**Problem details**
Examine the entries below, count the lines holding the string "agent", and respond with the number only.

**Provided material**
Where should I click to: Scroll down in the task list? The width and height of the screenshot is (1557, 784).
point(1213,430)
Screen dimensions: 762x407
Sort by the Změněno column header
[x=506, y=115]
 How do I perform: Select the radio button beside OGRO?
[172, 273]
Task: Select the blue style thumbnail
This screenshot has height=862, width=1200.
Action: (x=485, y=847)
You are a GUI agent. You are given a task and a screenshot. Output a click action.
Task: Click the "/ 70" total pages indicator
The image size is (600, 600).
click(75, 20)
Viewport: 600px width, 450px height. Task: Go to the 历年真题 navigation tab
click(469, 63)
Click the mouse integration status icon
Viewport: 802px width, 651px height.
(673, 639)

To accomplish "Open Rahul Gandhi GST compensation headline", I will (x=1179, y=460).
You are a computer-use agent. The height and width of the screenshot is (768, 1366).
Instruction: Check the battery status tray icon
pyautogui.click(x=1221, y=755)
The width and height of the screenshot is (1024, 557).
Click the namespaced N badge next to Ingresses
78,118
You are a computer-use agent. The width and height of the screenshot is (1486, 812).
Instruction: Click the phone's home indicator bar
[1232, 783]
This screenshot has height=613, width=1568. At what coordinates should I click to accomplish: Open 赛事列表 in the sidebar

**Response below**
3